The tiller (a ramet) dies.
Meristems along roots, runners and rhizomes make clonal growth possible, not just in many grasses, but also in plants like the goldenrod Solidago canadensis.
Clonal plants can spread through stolons (above-ground creeping stems), rhizomes (below-ground creeping stems), tubers (potato), bulbs (tulip or onion), or corms (crocus).
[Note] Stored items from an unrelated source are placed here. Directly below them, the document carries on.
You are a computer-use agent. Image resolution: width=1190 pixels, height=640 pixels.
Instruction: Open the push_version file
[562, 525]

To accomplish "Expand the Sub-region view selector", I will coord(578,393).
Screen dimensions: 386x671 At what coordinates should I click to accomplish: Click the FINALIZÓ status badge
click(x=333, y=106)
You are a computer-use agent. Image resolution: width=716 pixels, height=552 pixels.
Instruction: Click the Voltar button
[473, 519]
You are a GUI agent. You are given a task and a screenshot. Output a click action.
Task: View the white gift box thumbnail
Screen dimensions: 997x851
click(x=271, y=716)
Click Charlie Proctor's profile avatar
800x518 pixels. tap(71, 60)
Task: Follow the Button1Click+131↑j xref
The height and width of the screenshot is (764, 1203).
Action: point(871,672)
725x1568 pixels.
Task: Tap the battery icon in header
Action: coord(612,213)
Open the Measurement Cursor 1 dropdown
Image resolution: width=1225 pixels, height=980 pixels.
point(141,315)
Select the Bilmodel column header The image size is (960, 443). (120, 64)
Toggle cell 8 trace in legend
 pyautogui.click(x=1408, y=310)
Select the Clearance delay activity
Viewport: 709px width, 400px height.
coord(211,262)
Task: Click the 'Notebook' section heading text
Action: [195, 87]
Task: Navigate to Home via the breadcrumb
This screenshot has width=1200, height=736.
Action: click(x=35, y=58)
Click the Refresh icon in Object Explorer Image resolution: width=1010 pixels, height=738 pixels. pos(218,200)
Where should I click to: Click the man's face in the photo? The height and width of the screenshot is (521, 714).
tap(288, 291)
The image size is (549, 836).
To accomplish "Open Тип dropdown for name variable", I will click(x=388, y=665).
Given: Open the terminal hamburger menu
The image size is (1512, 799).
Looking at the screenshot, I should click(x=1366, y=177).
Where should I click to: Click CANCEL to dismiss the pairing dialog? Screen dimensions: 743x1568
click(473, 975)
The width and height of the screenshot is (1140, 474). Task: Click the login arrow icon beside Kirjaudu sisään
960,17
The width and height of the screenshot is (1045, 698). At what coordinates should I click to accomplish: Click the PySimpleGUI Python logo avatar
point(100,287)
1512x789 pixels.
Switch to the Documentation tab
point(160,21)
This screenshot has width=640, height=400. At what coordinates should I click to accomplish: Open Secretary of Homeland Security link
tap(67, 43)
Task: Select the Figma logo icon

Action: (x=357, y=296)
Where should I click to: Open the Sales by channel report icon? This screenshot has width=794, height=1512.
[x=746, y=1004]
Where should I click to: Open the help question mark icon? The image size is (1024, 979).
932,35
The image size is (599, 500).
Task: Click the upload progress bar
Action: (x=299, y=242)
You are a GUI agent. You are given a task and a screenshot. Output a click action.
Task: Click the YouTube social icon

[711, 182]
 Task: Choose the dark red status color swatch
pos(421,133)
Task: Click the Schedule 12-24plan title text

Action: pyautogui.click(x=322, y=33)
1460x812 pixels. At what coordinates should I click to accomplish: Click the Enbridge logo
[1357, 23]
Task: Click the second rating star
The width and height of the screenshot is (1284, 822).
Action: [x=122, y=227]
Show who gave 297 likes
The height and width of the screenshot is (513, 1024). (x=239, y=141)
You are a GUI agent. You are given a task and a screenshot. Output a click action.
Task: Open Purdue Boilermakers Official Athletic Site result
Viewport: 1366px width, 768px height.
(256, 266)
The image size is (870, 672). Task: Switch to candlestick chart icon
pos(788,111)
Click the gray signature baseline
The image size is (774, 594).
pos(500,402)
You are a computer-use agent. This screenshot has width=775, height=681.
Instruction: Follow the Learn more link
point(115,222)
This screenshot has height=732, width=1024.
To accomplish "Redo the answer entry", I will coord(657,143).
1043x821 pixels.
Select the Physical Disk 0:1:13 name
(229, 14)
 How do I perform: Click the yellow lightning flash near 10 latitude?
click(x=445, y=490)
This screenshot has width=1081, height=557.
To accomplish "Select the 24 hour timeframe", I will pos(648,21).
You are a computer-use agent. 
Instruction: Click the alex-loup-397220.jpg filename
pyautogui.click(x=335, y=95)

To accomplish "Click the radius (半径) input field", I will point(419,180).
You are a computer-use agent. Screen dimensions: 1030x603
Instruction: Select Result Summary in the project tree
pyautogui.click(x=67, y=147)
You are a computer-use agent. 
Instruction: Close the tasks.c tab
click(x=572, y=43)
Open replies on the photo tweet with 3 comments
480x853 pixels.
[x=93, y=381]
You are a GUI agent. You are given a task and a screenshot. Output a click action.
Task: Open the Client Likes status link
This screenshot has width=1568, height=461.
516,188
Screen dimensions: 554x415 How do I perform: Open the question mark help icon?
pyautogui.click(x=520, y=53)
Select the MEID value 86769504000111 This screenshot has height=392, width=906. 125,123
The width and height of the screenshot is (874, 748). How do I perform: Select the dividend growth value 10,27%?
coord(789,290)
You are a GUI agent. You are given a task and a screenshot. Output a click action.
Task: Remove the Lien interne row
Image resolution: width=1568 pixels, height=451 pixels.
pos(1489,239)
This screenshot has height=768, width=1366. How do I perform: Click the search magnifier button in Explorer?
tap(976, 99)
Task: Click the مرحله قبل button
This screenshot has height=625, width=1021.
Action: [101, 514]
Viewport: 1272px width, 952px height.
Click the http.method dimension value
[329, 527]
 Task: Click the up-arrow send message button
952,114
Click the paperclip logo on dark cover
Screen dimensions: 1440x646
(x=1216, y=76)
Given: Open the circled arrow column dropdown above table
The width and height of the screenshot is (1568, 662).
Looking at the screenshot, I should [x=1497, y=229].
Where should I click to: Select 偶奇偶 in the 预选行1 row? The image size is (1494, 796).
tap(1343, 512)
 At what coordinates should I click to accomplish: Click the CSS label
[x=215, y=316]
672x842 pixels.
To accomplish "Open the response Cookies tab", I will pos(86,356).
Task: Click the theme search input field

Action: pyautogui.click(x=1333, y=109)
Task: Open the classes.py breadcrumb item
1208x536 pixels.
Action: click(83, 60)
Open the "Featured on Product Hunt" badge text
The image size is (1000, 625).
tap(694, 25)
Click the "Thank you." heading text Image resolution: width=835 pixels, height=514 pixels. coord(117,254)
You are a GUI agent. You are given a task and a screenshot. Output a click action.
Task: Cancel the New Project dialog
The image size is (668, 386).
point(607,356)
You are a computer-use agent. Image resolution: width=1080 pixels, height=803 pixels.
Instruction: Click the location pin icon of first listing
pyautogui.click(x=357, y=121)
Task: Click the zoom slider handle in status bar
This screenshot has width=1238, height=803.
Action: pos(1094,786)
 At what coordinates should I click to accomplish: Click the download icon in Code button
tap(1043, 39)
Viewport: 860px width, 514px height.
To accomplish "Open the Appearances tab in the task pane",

Clonal growth makes it possible for a genet to spread. Connections among ramets may be short-lived, or long-lived. One text claims the largest ‘tree’ on earth is a clone of a banyan tree that is >200 years old, has >1000 connected trunks, and covers >1.5 ha.
You probably think of plants as sessile and passive. Plants do respond to environmental conditions with various responses that can only be called ‘behaviours’.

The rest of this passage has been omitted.